Orang kaya tidak dapat hidup tanpa orang miskin yang menjadi
pembantunya, pegawainya, sopirnya, dan seterusnya. Demikian pula orang
miskin tidak dapat hidup tanpa orang kaya yang mempekerjakan dan
mengupahnya. Demikianlah seterusnya. Allah Subhanahu wa Ta’ala
berfirman:
أَهُمْ يَقْسِمُوْنَ رَحْمَةَ رَبِّكَ نَحْنُ قَسَمْنَا بَيْنَهُمْ مَعِيْشَتَهُمْ فِي الْحَيَاةِ الدُّنْيَا وَرَفَعْنَا بَعْضَهُمْ فَوْقَ بَعْضٍ دَرَجَاتٍ لِيَتَّخِذَ بَعْضُهُمْ بَعْضًا سُخْرِيًّا وَرَحْمَةُ رَبِّكَ خَيْرٌ مِمَّا يَجْمَعُوْنَ
“Apakah mereka yang membagi-bagi rahmat Rabbmu? Kami
telah menentukan antara mereka penghidupan mereka dalam kehidupan
dunia, dan Kami telah meninggikan sebagian mereka atas sebagian yang
lain beberapa derajat, agar sebagian mereka dapat mempergunakan sebagian
yang lain. Dan rahmat Rabbmu lebih baik dari apa yang mereka
kumpulkan.” (Az-Zukhruf: 32)
Kebutuhan
untuk berkelompok ini merupakan naluri yang alamiah, sehingga kemudian
muncullah ikatan-ikatan – bahkan pada manusia purba sekalipun. Kita
mengenal adanya ikatan keluarga, ikatan kesukuan, dan pada manusia
modern adanya ikatan profesi, ikatan negara, ikatan bangsa, hingga
ikatan peradaban dan ikatan agama. Dalam kaitannya dengan hal ini, Allah
berfirman:
Artinya:
“Sesungguhnya orang-orang mu’min adalah bersaudara karena itu
damaikanlah antara kedua saudaramu dan bertakwalah kepada Allah supaya
kamu mendapat rahmat.” (Al Hujurat:10)
Juga di dalam sebuah hadits dari Ibnu Umar ra yang diriwayatkan Bukhari dan Muslim, Rasulullah saw bersabda:
Artinya: “Orang muslim itu saudara bagi orang muslim lainnya. Dia tidak menzaliminya dan tidak pula membiarkannya dizalimi.“
Dari
dalil naqli di atas, kita dapat menyimpulkan bahwa sesama muslim dan
juga sesama mu’min adalah bersaudara, di mana tentunya kesadaran
terhadap hal ini akan memberikan konsekuensi berikutnya.
Penyebutan
secara eksplisit adanya persaudaraan antar sesama muslim (dan mu’min)

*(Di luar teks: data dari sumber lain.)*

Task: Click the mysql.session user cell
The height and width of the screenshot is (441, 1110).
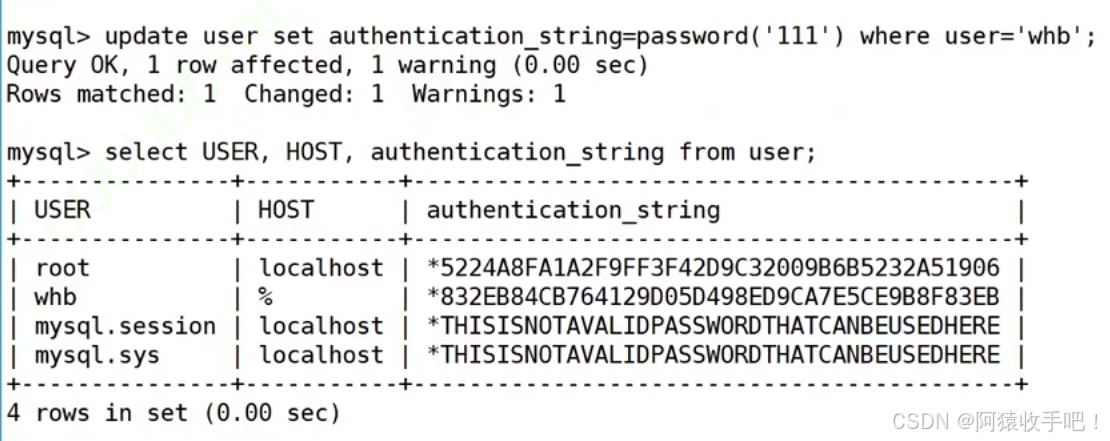Action: click(125, 326)
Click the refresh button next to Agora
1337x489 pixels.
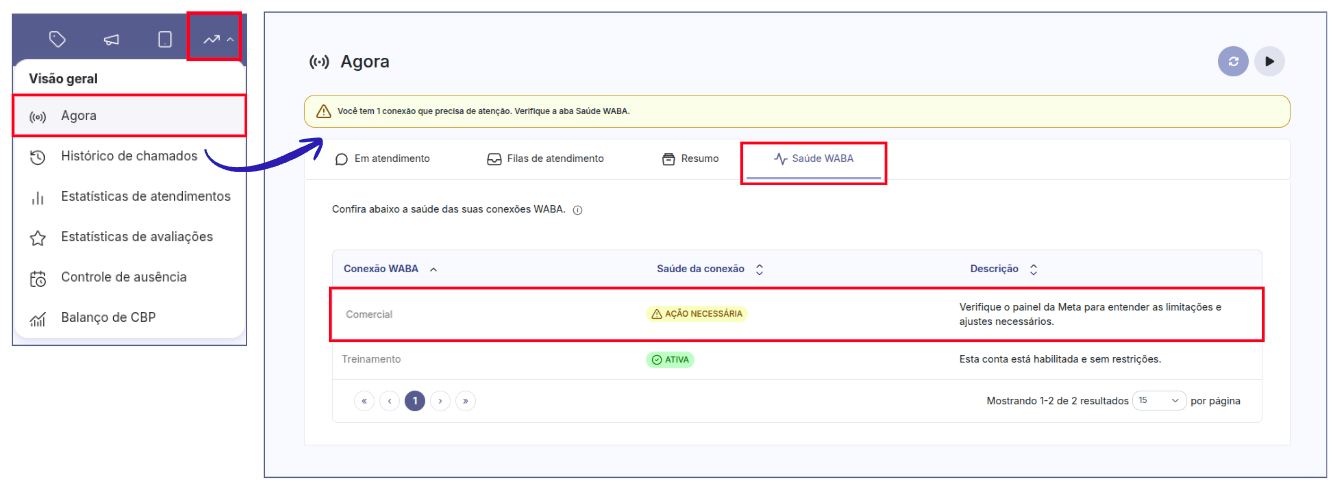(x=1233, y=62)
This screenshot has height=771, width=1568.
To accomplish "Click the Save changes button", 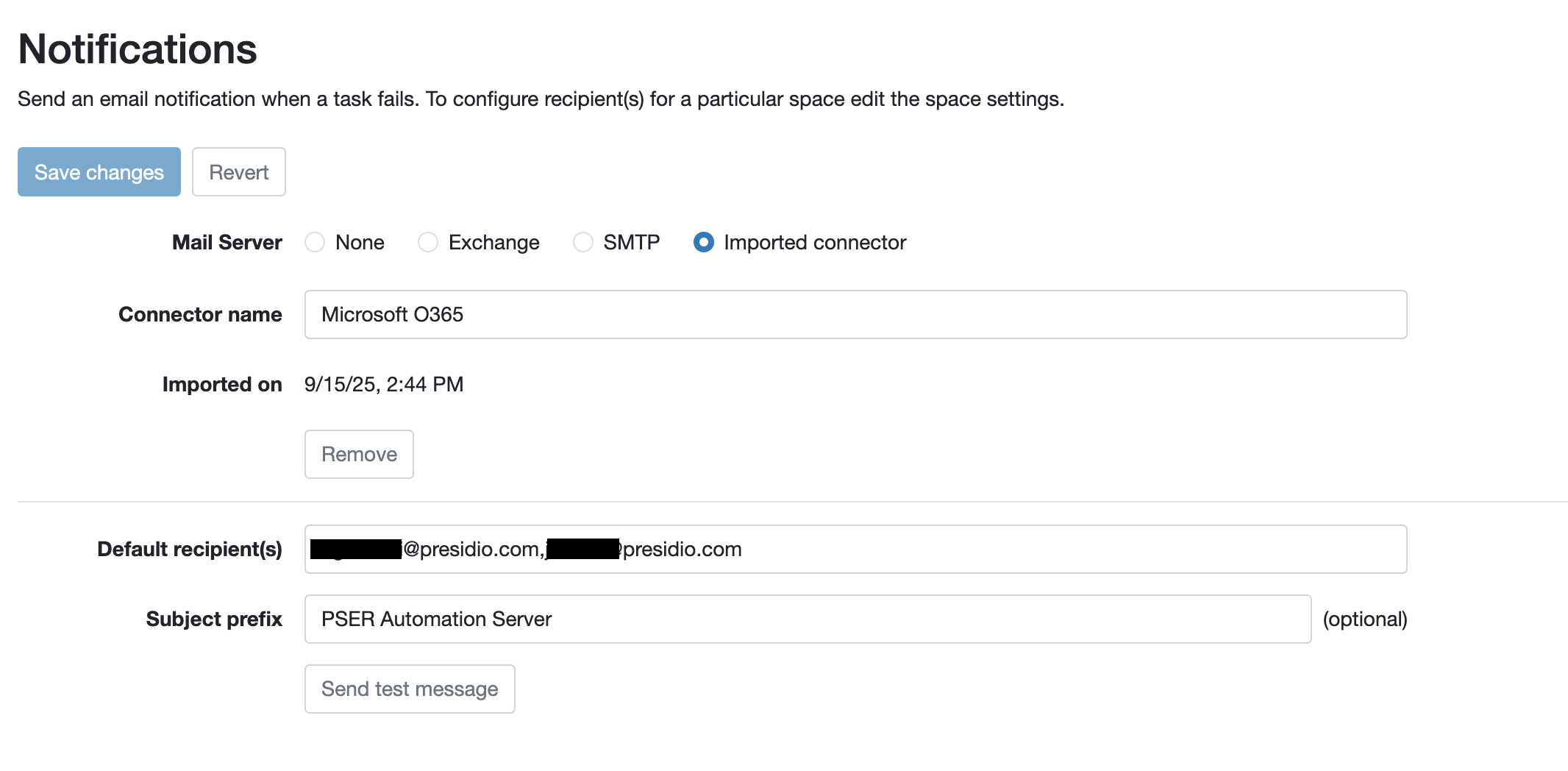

di dalam Al Qur’an dan Hadits menunjukkan bahwa hal tersebut merupakan
sesuatu yang perlu diperhatikan oleh kaum muslimin.
Dari
sini kita dapat mengambil pelajaran bahwa sebuah komunitas (bisa
berbentuk negara) hanya akan eksis dengan adanya kesatuan dan dukungan
elemen-elemennya. Sedang
kesatuan dan dukungan ini tidak akan lahir tanpa adanya rasa saling
bersaudara dan mencintai. Namun persaudaraan inipun perlu didahului oleh
suatu faktor pemersatu, berupa ideologi atau aqidah[.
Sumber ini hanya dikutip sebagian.